A leak of lethal methyl isocyanate gas from a pesticide plant operated by the Indian arm of the US firm Union Carbide killed more than 3,500 people in Bhopal in December 1984. At least 15,000 others have died since from cancer and other diseases, and deformed children have been born to survivors.
Despite compensation schemes, campaigners say the toll continues to rise as people living near the derelict plant drink water poisoned by toxic waste still present on the site.
They want a piped water supply for families living nearby. Two years ago a study found contamination in water around the plant 500 times higher than the maximum recommended by the WHO.
For more than 20 years, victims have been fighting with little success to get the site cleaned up.
This year, to highlight their struggle, a group of 40 campaigners and survivors spent 33 days walking the 800km from Bhopal to New Delhi, arriving late last month.
A week ago, they began a pavement hunger strike, taking only sips of water -- an act of defiance that turned out to be a potent political tactic. Prime Minister Manmohan Singh on Monday conceded to several of the campaigners' demands, and the protest was halted.
But the government stopped short of issuing a pledge to prosecute Union Carbide -- now a subsidiary of the Dow Chemical Company -- or its former chief executive, Warren Anderson.
Singh told the campaigners: "We have to do business.
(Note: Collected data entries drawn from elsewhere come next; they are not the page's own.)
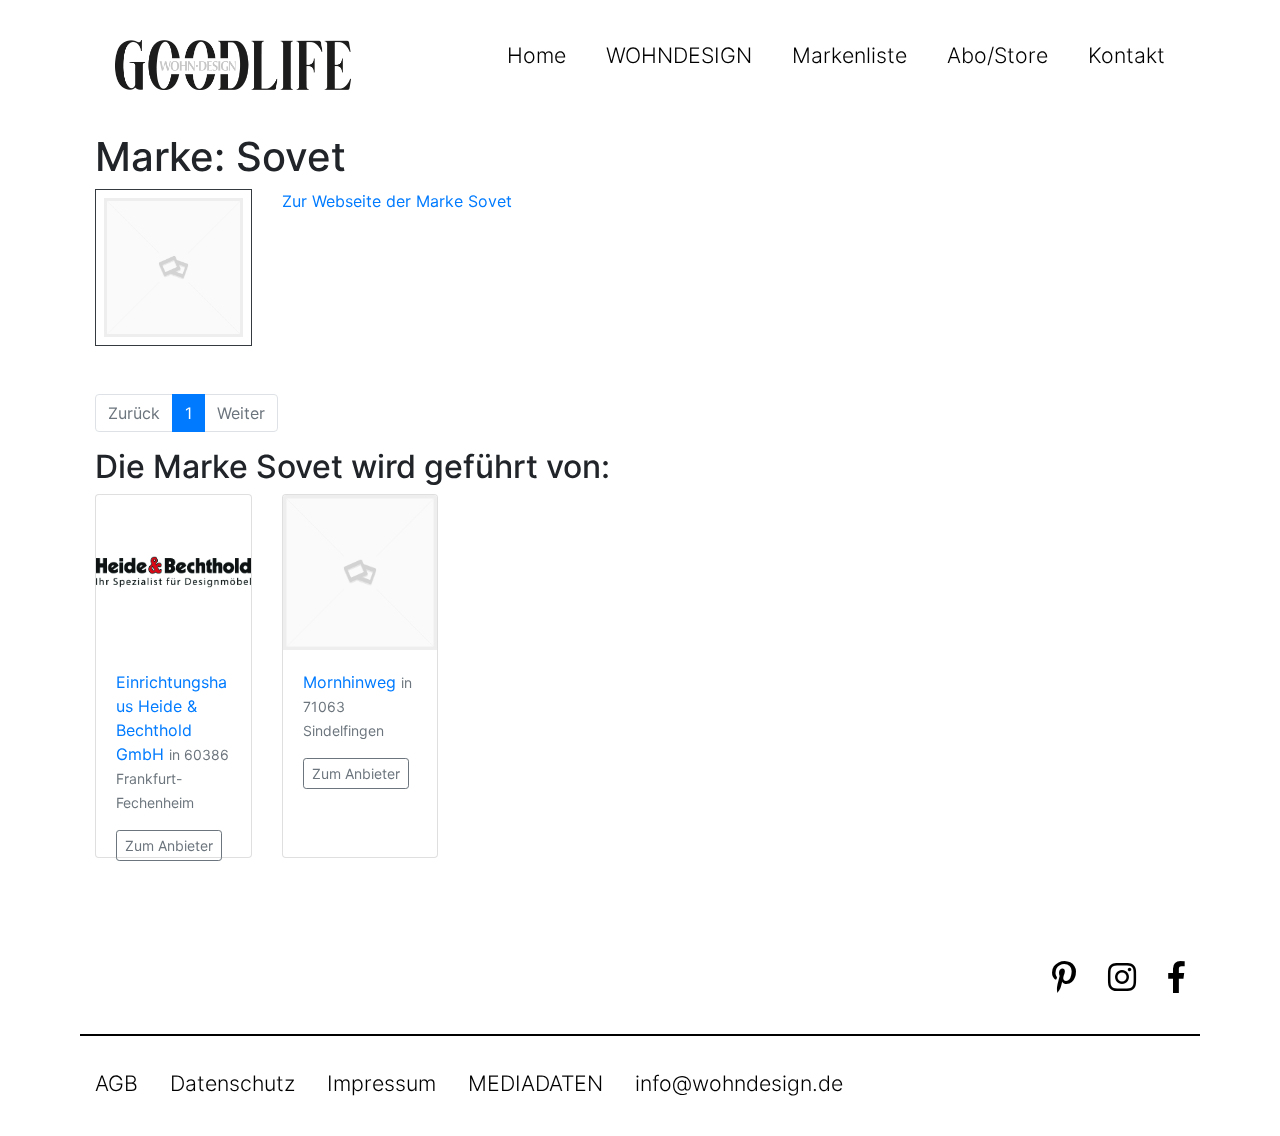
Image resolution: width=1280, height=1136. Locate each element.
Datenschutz (232, 1083)
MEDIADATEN (535, 1083)
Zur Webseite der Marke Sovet (397, 201)
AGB (116, 1083)
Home (536, 55)
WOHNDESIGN (679, 55)
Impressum (381, 1083)
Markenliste (849, 55)
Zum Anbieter (169, 845)
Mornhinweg (349, 682)
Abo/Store (997, 55)
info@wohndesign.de (739, 1083)
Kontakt (1126, 55)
India will have to survive despite these tragedies."
Nityanand Jayaraman, spokesman for the Bhopal Group for Information and Action, said: "This is an important victory for us, although we want justice as well. What worries us is that the government expressed powerlessness at a time when it wants to double the amount of industrial investment into the country."
The Bhopal group briefly met Sonia Gandhi, leader of the ruling Congress party, and her son, Rahul Gandhi, an member of parliament who has advised the campaign on how to effectively tackle US-based multinationals.
Many of those affected by the tragedy remain sceptical, given the government's record of broken promises.
Shehazadi Bee, one of the hunger strikers who lives in an area with a contaminated water supply, welcomed the latest pledge but called for a timetable to ensure that the clean water arrived before the summer heat.
The abandoned plant is now owned by the Madhya Pradesh state government, and the estimated clean-up costs range from £14 million to £280 million.
A local court had ordered a clean-up of the site last summer, but that was halted when 150 workers needed hospital treatment after being overcome by fumes.
"They tried to do it cheaply, without masks and gloves. It was a mess," said Satinath Sarangi, a protest organizer.
"That's why we want assurances that the work will be done properly," Sarangi said.